[WHAT YOU ARE ASKED TO DO] Please count the lines in the data below that hold "Select" and answer with the number by itself.

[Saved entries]

== Segment start ==

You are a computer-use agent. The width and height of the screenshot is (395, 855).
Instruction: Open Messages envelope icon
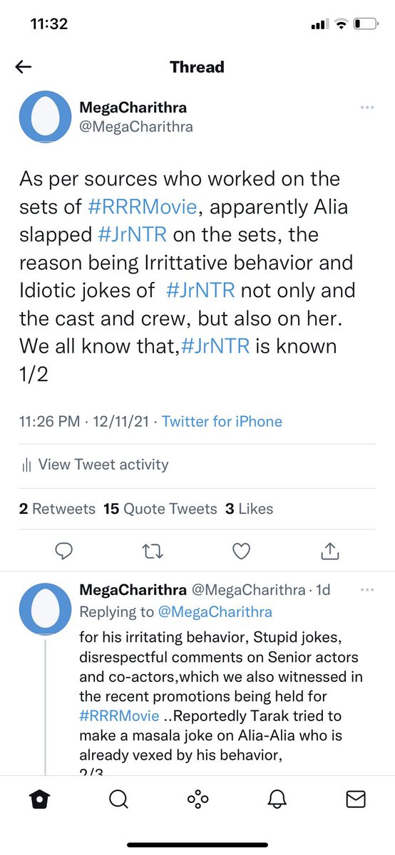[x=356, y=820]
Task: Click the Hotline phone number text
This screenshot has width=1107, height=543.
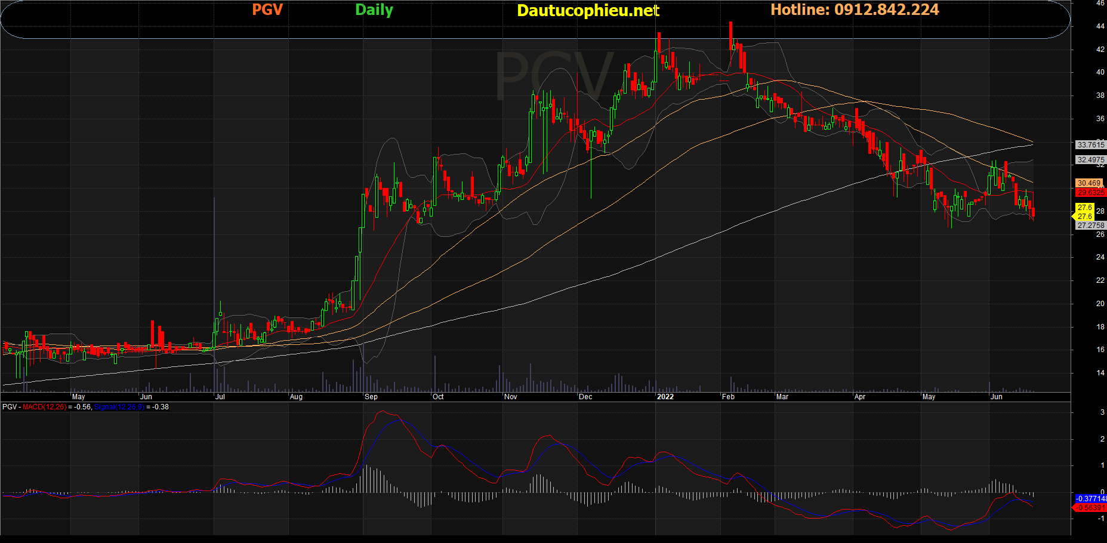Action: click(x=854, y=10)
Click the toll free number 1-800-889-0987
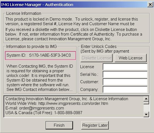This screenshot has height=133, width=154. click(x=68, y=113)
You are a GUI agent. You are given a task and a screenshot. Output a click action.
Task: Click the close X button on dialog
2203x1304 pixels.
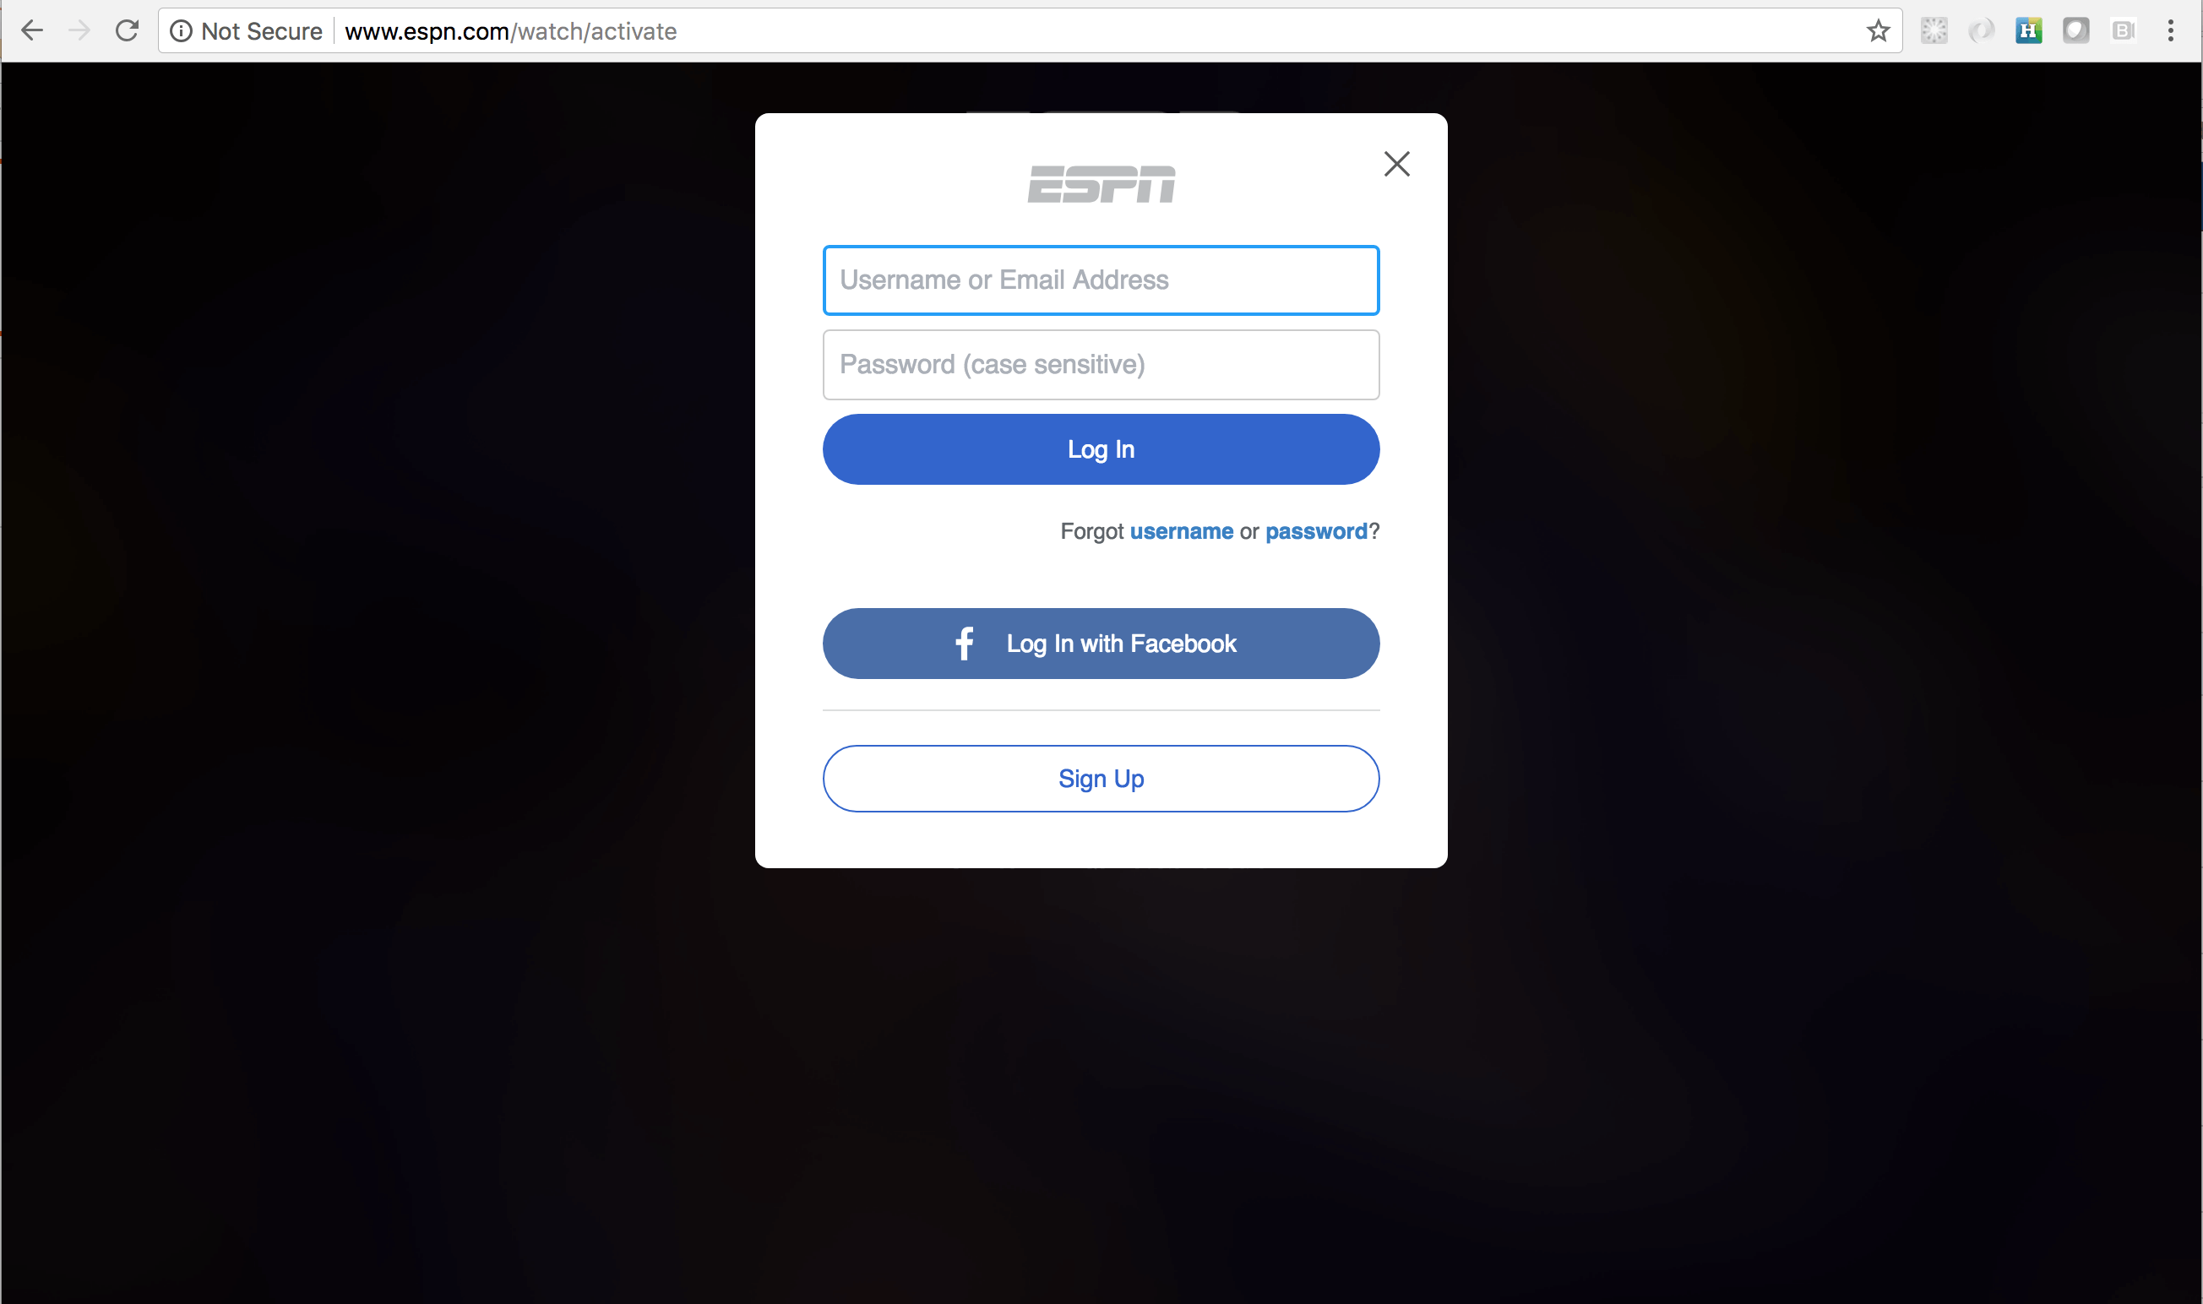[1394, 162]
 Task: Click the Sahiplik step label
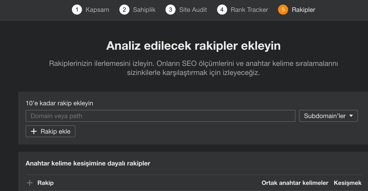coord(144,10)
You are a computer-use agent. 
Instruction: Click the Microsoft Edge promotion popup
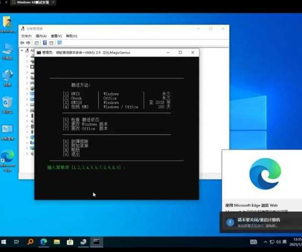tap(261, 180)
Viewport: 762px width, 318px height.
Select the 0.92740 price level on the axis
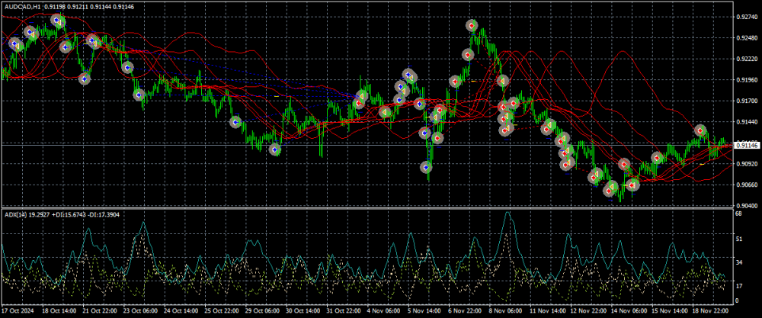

== Segment end ==
== Segment start ==

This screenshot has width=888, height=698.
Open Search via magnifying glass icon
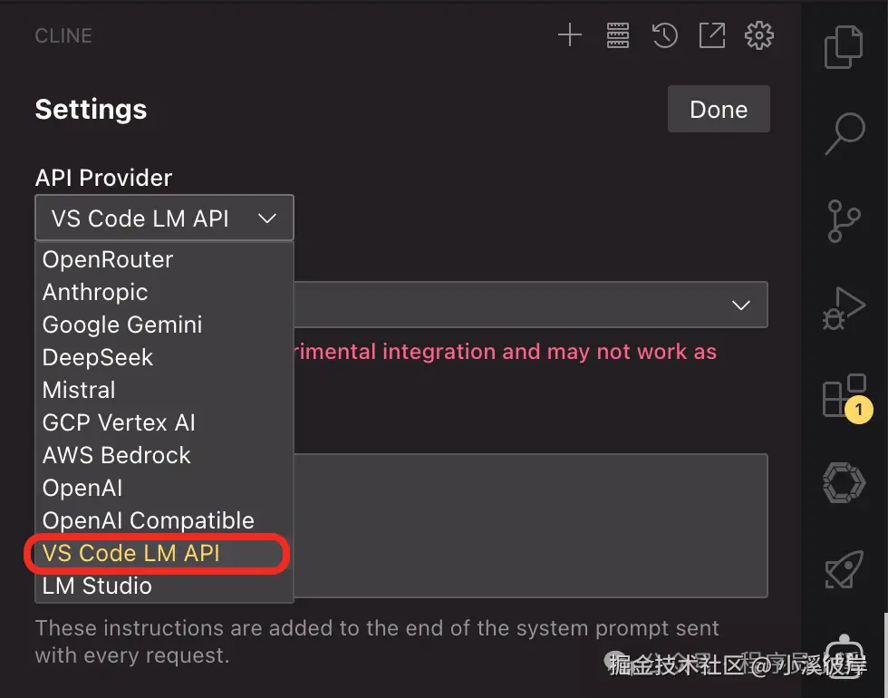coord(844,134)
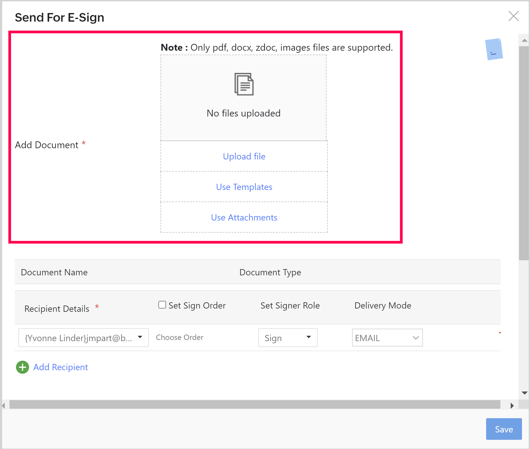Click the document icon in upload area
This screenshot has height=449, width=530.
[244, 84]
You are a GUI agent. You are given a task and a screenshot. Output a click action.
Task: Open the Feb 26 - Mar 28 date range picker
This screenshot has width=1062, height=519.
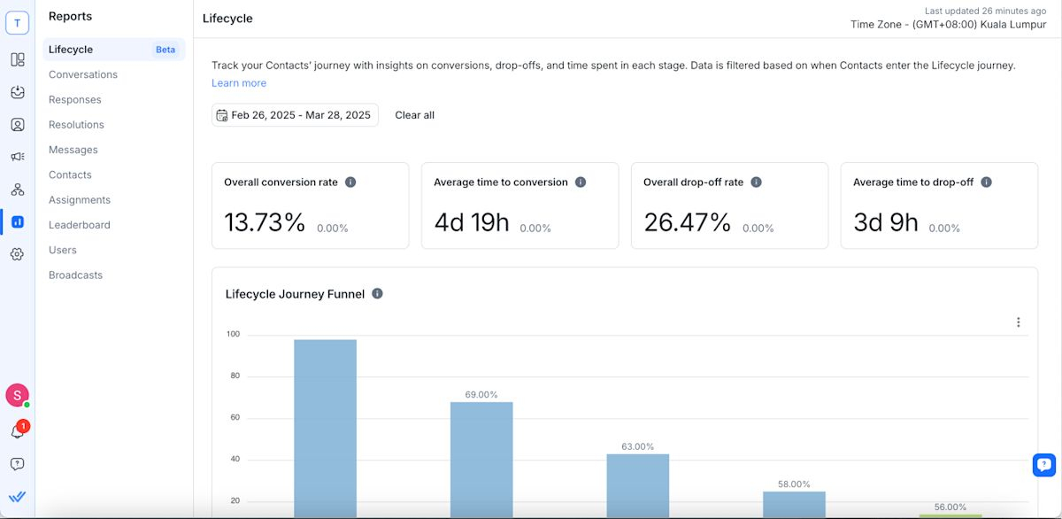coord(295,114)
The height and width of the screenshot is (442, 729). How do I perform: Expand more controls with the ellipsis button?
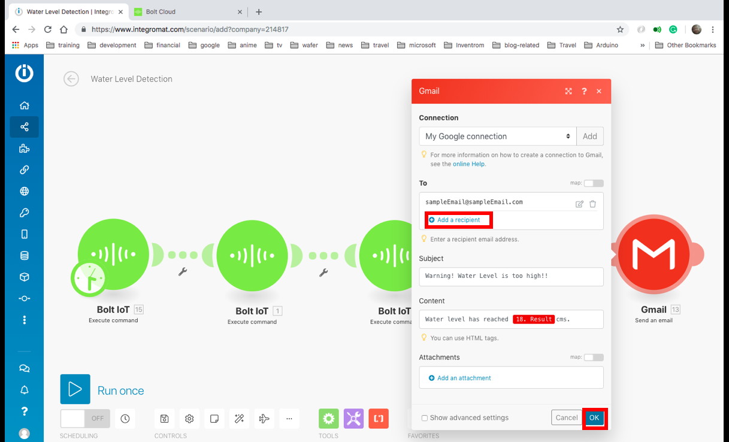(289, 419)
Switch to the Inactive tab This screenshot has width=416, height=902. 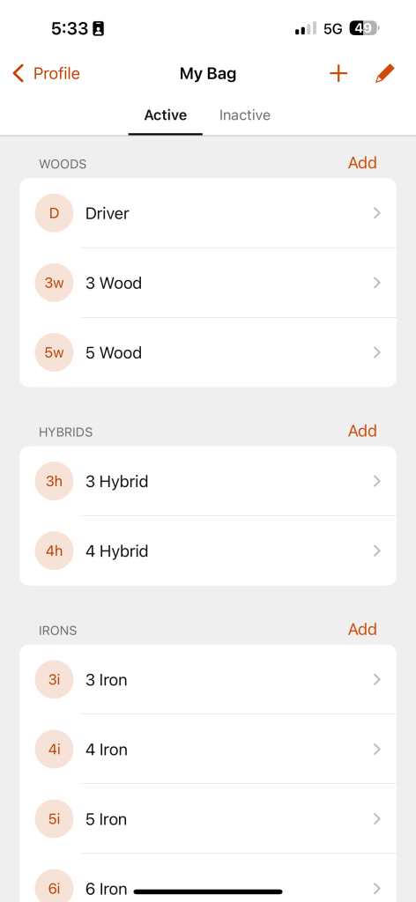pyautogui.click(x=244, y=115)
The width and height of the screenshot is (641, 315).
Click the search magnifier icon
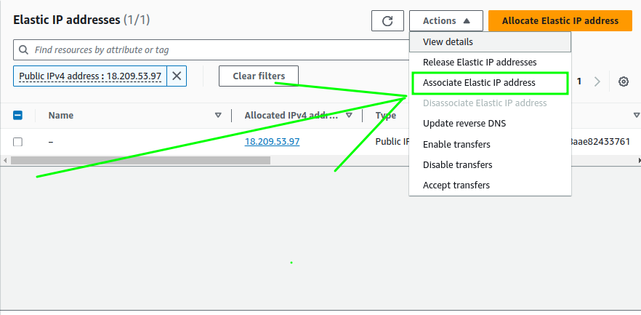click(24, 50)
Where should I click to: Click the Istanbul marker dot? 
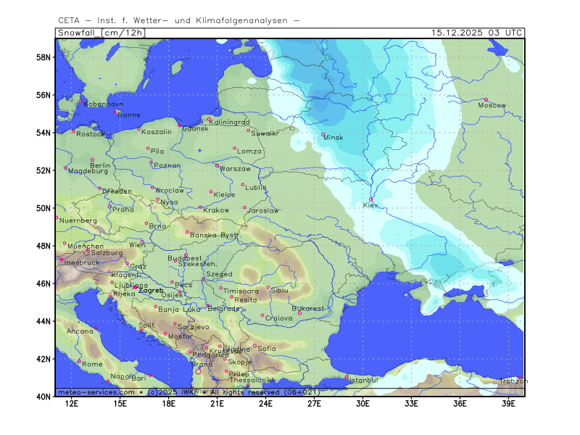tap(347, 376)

== Segment end ==
== Segment start ==

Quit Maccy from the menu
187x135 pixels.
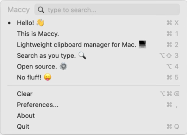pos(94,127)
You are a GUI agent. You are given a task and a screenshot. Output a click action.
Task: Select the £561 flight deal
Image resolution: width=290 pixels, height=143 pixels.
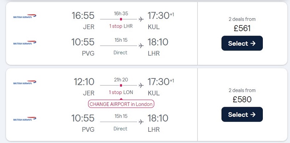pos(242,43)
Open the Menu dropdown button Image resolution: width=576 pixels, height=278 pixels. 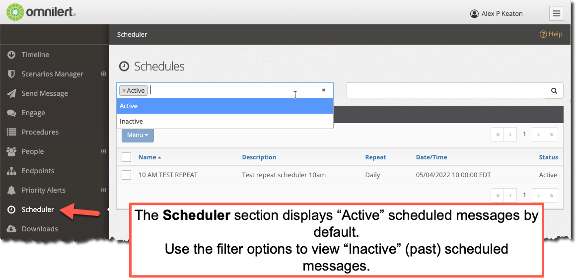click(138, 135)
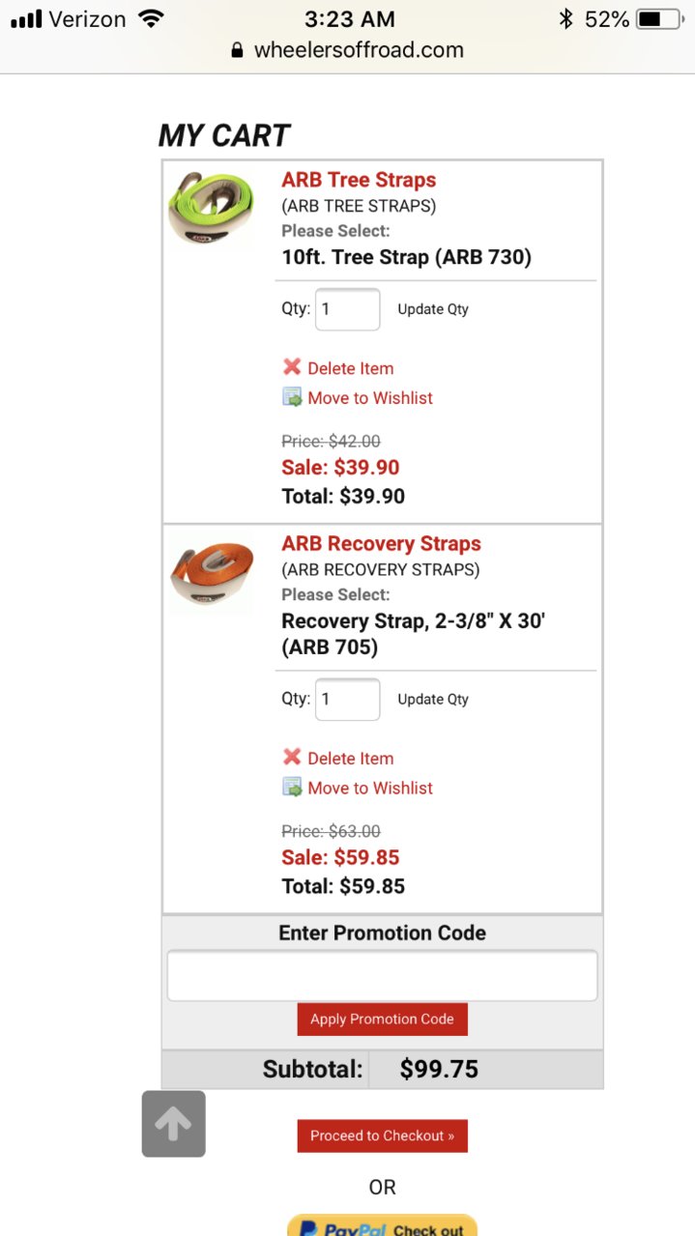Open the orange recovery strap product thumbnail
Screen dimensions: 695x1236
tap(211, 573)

== Segment end ==

[ANSWER AREA] 2